Over the next thirty years, he made numerous films that were both successful and cutting-edge through innovative camera work, editing, and use of sound and score. Other films were not as popular, but he still maintained his celebrated image. He was nominated throughout his career for various best director Oscars, but amazingly he never won. The year before he died he received the American Film Institute’s Lifetime Achievement Award, as well as being knighted by Queen Elizabeth II. He died of renal failure in L.A. in 1980.
In 1995, two writers with the Midsommer Actors’ Company in North England, Nobby Dimon and Simon Corble, created an original concept of The 39 Steps that toured as a theatre version to small venues throughout the U.K. with great success (Johns, Dick, *The 39 Steps:*A Teaching Resource Pack [London: The Mousetrap Foundation, 2006] 3). This version was based both on Buchan’s novel and Hitchcock’s film, and it featured four actors playing all the parts.
Patrick Barlow (b. 1947), co-founder of the legendary two-man British comedy theatre troupe, National Theatre of Brent (NTB), was then asked to adapt the script. Like his work with NTB, the stage version of The 39 Steps is a madcap comedy with few actors, in this case four, who play over 150 characters.

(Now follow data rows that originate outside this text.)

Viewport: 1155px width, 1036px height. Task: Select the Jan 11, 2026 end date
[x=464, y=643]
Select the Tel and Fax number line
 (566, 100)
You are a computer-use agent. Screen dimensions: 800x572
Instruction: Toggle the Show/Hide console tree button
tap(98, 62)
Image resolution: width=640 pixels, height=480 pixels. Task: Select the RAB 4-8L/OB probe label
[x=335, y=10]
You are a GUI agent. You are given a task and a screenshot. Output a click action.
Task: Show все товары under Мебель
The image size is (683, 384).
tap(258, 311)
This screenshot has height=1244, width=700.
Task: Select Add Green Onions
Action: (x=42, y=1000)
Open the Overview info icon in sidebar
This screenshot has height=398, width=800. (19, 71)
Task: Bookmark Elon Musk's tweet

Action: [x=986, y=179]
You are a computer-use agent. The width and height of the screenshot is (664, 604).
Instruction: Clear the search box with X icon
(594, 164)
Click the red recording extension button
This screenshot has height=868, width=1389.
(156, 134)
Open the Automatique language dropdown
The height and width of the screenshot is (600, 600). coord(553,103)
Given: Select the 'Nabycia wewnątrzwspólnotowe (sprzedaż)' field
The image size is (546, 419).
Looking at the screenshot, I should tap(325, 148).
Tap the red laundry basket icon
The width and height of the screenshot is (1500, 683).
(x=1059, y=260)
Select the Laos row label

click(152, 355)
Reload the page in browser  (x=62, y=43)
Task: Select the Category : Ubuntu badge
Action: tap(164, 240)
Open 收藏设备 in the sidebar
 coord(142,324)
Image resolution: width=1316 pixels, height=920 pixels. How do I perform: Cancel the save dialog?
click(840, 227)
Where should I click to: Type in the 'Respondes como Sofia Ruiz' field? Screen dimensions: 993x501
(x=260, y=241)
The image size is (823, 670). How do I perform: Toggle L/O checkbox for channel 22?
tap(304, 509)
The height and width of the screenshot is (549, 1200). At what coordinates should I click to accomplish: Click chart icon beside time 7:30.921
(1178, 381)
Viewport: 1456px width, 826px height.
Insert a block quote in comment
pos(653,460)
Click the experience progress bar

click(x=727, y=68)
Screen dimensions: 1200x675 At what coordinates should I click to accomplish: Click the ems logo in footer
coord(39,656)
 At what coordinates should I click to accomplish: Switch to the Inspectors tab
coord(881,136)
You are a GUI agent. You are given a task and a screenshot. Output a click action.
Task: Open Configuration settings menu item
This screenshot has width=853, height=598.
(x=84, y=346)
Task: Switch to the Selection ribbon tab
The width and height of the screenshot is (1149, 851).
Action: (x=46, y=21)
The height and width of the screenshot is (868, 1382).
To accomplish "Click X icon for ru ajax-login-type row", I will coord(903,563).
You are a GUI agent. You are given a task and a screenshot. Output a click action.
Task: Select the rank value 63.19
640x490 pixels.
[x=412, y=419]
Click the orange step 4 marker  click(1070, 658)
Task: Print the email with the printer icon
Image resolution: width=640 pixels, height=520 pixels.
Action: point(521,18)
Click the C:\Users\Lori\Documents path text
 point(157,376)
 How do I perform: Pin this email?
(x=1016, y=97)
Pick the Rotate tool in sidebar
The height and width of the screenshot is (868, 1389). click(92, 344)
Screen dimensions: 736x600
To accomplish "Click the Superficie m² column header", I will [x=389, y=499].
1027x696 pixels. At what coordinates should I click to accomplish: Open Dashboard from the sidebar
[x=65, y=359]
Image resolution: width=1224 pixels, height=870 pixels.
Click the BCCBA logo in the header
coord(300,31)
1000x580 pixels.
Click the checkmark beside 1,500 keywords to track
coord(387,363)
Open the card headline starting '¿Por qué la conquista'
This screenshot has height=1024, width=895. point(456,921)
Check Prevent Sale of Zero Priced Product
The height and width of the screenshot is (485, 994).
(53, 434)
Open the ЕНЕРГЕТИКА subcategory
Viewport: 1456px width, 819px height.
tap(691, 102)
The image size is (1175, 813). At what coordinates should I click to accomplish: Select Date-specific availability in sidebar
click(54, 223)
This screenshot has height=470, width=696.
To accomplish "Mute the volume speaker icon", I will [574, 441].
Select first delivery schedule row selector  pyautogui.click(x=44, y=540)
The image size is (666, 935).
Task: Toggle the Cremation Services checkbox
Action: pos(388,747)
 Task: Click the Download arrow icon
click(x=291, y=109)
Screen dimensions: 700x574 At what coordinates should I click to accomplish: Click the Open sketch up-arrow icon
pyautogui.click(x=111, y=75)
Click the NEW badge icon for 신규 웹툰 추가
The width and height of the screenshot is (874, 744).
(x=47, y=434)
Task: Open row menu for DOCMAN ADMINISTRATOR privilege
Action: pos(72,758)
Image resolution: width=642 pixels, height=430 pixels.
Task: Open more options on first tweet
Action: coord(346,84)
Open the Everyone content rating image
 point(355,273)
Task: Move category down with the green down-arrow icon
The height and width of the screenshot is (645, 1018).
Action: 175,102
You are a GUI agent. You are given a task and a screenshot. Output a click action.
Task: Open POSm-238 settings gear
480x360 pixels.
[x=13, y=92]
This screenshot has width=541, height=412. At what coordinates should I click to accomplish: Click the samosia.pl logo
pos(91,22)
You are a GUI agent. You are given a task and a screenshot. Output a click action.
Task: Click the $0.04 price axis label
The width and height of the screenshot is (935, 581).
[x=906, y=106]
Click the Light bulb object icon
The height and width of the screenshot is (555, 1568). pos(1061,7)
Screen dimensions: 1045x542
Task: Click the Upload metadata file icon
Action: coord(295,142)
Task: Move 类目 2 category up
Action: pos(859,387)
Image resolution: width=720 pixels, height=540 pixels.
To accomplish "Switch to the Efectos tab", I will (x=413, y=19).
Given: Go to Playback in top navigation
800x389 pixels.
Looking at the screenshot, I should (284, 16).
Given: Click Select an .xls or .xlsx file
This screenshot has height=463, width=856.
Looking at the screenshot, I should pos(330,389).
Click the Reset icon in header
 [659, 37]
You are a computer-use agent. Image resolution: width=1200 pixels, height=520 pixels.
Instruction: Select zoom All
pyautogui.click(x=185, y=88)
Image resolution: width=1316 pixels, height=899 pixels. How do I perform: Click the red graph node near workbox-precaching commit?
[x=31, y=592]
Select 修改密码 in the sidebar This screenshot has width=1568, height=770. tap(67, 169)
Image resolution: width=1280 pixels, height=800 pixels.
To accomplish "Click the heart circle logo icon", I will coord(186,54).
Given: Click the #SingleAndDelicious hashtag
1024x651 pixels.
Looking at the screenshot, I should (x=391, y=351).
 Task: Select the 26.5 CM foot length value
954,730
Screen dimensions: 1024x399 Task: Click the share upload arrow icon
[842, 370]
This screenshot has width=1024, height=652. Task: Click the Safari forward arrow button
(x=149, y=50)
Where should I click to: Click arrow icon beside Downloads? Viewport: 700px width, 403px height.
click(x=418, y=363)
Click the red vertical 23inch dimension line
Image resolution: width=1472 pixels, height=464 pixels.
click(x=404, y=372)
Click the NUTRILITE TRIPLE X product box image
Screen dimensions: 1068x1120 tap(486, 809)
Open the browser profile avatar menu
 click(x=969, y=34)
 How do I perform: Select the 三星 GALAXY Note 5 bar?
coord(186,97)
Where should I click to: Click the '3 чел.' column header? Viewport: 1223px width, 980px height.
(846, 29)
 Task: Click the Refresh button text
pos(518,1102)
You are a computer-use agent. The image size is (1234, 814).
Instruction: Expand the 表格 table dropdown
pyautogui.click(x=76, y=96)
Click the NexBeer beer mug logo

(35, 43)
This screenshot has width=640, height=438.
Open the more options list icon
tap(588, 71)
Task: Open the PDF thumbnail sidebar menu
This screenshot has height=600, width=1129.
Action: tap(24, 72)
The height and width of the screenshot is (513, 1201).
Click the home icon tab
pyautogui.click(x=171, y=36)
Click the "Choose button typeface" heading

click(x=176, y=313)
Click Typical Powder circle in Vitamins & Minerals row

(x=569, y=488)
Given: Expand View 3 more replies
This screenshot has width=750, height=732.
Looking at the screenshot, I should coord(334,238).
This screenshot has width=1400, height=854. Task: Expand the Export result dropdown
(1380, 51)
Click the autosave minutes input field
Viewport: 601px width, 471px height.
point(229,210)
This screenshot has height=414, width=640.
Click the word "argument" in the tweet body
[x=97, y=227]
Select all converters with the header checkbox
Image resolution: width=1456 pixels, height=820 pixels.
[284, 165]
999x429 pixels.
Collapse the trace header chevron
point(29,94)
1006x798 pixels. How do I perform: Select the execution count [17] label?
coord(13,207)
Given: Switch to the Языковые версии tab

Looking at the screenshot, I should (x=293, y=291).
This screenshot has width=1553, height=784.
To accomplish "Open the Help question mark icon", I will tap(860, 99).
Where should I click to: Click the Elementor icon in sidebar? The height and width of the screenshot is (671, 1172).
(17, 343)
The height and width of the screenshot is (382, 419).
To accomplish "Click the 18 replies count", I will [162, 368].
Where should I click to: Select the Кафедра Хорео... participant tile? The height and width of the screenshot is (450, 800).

From an interview with Barlow in 2006, he says his work on this adaptation stemmed from taking Hitchcock’s film and, giving himself “lots of liberty to change” things, and then simply adding others “that make me laugh” (Johns, 9–10). He adds that it is pastiche, a piece that openly imitates previous work of other artists (in this case, Hitchcock), often with satirical intent. “But it is very important that there is a real story going on . . . about a man who is lonely and lost. . . . There is a journey,” Barlow says.
Barlow’s hilarious adaptation premiered in England in 2005 and moved to London’s West End in 2006. The following year it won an Olivier Award for “Best New Comedy.” The first U.S. production was at the Huntington Theatre Company in Boston, before it came to Broadway in 2008 where it won two Tony Awards and two Drama Desk Awards. It closed on Broadway earlier this year on January 10, 2010, after the longest run of any comedy-thriller on Broadway with 771 performances.
It also had its West Coast premiere at La Jolla Playhouse (California) before its cast started on a national tour set to run from fall 2009 to summer 2010. In addition, the show re-opened off-Broadway in March 2010 (http://www.ibdb.com, http://www.broadwayworld.com).
It is interesting to note that former Utah Shakespeare Festival actor, Ted Deasy, is starring as Richard Hannay in the national touring cast of The 39 Steps. Deasy performed at the Festival in 2005 as Bertram’s father and Bertram (yes, both!) in Shakespeare’s All’s Well That Ends Well, and as The Reverend in The Foreigner.
With so many involved in the making and remaking of the story of The 39 Steps, it is no wonder it has had such a long life in so many different forms. The Utah Shakespeare Festival is pleased to be a part of this history and knows that audiences will enjoy Barlow’s uproarious comedy, The 39 Steps.